Na opinião de Ivo Cassol (PP-RO), que já foi prefeito e governador, a grande maioria dos municípios já investe percentuais superiores aos 15% previstos pelo projeto. Ao se dizer favorável à instituição de percentuais para os estados e municípios, o senador afirmou que todos deveriam investir muito acima do mínimo previsto para garantir melhores patamares na área de saúde.
A senadora Lúcia Vânia (PSDB-GO) argumentou que, mesmo sendo altos os números de atendimentos do SUS, o Brasil gasta menos 42% com saúde que a vizinha Argentina. Salientou também que o próprio ministro da Saúde, Alexandre Padilha, admitiu a necessidade de mais R$ 45 bilhões anuais para atingir patamares similares a Argentina e Chile.

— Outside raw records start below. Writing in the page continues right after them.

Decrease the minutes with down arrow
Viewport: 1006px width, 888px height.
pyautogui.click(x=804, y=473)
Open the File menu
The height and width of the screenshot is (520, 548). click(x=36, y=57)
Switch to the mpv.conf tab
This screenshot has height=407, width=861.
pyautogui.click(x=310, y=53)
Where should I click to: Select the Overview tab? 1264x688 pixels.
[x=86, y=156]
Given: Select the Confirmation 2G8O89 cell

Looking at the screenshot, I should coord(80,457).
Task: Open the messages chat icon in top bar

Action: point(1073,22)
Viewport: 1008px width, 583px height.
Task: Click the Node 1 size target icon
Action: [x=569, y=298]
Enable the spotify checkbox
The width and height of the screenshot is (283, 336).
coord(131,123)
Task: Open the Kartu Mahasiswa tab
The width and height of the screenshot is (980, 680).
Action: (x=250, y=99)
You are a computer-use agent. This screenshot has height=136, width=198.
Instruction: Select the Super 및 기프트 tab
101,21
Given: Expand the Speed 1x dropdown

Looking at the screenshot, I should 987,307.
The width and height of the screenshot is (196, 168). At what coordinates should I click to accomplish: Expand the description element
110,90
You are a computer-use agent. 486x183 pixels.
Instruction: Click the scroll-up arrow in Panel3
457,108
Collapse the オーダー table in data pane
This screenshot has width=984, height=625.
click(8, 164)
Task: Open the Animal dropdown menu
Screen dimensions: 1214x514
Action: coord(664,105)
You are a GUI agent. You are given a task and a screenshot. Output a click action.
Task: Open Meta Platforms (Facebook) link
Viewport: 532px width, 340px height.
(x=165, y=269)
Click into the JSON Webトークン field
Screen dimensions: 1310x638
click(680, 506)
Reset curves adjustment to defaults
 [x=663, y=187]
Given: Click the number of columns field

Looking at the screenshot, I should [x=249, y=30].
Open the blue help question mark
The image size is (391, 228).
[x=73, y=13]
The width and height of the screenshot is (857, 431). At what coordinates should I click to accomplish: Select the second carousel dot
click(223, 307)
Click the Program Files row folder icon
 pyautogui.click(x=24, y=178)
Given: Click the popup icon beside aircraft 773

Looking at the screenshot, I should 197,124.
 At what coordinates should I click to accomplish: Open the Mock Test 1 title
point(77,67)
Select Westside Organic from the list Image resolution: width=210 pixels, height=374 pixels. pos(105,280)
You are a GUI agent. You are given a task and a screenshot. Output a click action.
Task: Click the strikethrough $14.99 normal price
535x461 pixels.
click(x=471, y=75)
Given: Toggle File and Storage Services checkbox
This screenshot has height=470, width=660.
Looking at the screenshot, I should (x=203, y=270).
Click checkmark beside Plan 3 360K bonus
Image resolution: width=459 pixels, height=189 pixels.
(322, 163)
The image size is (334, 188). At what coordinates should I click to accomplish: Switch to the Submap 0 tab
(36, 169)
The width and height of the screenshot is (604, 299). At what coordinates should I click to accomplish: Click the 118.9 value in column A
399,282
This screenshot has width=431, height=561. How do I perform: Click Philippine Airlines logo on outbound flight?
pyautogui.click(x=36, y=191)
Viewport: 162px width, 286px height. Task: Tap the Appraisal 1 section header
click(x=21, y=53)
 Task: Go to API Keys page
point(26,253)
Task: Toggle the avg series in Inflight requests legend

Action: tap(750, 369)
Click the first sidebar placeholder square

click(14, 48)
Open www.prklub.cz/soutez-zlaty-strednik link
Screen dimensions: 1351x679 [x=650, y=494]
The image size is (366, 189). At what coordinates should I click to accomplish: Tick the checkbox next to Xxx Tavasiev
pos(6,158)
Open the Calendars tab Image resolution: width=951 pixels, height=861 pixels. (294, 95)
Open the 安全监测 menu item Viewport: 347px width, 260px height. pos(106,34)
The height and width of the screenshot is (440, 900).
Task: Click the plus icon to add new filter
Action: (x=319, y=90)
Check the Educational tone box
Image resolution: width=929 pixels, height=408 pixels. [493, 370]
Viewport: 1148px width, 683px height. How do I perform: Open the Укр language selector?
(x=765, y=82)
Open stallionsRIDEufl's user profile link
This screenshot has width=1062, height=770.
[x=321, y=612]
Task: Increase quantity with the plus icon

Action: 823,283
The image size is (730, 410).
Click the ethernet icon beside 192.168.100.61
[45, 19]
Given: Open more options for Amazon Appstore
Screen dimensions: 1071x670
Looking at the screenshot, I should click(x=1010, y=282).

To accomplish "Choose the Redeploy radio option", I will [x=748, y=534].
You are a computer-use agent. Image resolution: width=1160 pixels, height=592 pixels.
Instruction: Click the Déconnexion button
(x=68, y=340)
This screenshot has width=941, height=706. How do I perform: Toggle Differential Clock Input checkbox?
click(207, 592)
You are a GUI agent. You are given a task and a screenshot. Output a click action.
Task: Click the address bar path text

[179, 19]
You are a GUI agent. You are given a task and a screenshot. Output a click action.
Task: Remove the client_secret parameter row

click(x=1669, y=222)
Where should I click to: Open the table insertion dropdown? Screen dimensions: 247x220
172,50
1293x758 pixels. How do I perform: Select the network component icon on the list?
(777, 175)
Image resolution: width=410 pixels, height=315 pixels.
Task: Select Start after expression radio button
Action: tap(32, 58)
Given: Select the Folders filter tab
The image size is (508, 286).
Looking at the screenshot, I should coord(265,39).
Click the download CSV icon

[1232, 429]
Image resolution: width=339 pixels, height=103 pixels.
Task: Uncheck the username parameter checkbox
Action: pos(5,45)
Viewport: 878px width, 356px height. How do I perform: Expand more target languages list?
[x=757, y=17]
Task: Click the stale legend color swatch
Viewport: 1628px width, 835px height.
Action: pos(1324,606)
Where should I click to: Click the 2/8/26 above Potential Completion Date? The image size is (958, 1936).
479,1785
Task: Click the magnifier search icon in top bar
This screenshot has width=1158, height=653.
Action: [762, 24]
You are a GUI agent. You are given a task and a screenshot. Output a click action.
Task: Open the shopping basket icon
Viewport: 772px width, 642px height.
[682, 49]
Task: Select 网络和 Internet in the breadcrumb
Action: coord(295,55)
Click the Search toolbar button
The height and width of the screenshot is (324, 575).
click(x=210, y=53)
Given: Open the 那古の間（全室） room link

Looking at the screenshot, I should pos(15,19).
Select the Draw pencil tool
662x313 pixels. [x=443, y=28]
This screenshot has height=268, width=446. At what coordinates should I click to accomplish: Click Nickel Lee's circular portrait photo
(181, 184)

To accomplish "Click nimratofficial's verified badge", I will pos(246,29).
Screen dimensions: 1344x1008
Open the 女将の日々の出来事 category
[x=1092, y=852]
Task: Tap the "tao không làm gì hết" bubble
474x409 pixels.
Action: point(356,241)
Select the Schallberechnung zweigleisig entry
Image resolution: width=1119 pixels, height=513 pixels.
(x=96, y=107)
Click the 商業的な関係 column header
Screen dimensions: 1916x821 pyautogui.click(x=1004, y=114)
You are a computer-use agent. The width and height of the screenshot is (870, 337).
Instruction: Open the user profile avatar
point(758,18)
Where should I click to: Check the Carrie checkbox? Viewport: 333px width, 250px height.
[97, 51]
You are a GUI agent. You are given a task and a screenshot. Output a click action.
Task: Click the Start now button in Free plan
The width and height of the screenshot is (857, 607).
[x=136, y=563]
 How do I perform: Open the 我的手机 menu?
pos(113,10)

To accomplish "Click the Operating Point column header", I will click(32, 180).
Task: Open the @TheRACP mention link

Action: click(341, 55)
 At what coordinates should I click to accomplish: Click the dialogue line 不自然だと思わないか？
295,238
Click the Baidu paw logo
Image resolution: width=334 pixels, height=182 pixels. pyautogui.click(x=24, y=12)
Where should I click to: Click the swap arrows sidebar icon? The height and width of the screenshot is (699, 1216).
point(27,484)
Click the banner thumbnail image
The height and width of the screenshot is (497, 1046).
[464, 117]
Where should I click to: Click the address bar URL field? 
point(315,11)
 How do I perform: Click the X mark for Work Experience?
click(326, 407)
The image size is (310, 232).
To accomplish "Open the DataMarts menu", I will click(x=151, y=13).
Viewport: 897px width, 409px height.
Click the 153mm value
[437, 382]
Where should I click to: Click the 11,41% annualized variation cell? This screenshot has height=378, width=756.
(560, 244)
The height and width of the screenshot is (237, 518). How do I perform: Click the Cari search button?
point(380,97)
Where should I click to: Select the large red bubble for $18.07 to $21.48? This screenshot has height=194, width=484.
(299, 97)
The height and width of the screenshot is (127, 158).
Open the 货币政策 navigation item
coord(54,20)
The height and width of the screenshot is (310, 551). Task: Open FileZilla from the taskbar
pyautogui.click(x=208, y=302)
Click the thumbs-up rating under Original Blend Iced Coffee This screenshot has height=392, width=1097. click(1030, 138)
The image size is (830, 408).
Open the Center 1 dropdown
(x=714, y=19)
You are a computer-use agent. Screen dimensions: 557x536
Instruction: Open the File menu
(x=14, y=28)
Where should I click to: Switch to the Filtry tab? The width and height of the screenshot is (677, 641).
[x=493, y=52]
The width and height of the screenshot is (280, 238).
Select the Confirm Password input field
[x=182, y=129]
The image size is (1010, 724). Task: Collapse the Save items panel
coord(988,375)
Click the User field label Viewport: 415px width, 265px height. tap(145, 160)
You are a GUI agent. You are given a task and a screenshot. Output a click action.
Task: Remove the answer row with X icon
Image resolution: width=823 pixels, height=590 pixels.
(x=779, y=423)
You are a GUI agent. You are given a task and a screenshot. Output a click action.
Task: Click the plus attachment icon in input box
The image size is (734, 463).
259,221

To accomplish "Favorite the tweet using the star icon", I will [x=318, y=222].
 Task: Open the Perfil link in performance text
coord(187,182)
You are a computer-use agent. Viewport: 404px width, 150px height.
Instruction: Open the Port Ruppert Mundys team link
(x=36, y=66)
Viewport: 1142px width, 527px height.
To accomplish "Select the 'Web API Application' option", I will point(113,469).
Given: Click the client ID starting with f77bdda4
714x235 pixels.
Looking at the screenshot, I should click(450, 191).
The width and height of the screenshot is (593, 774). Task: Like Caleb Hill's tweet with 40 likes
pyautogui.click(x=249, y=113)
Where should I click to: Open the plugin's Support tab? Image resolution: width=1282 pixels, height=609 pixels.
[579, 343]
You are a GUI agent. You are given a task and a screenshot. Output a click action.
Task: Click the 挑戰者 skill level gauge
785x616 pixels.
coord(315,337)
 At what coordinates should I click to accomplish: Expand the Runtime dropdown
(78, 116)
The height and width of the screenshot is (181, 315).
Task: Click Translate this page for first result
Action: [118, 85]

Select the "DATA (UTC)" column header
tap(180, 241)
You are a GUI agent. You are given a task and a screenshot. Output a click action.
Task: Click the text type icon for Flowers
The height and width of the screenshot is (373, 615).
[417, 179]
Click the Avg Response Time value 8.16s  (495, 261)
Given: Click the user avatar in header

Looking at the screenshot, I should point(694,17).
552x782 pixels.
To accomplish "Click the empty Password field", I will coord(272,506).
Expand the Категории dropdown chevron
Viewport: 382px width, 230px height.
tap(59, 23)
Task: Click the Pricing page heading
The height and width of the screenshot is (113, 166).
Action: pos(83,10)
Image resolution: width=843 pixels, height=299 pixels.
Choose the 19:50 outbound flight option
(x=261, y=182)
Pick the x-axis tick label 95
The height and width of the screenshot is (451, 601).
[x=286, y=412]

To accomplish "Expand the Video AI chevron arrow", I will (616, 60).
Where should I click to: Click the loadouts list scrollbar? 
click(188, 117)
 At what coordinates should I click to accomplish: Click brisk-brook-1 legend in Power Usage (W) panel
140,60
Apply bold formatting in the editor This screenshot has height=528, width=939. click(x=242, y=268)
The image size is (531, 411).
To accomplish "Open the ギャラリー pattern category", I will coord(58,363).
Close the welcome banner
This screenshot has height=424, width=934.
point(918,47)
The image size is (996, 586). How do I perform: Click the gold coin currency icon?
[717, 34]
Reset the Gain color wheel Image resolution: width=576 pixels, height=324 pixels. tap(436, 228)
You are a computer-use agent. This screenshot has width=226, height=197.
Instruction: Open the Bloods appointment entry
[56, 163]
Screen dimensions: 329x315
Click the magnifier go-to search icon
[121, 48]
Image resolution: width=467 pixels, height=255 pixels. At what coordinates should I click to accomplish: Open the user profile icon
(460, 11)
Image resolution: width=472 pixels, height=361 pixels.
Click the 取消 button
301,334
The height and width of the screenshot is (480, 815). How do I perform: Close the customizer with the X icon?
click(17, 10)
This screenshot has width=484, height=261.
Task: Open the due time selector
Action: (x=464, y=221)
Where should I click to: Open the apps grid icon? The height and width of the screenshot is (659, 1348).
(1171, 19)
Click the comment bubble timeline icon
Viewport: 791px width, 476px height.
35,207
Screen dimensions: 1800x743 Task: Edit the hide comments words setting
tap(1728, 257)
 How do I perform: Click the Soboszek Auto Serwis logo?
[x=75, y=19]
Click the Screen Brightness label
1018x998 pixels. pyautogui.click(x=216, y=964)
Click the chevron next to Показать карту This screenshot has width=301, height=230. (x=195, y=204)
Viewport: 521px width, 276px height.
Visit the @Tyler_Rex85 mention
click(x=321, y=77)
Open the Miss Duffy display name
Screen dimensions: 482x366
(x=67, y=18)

– Em contraste, a Organização Mundial de Saúde (OMS) assinala que o Brasil está entre os países que menos investe em saúde, apenas 7,5% de seu orçamento. É imperioso, portanto, aprovarmos essa regulamentação – disse.
O senador Jayme Campos (DEM-MT) disse que o texto original, ao fixar percentuais mínimos, faria com que “a vergonhosa situação da saúde pública começar a ser revertida”. Ele salientou que mais de 90% da população utiliza o SUS, mas a saúde brasileira está ficando cada vez mais privada.
O senador Flexa Ribeiro (PSDB-PA), foi na mesma linha.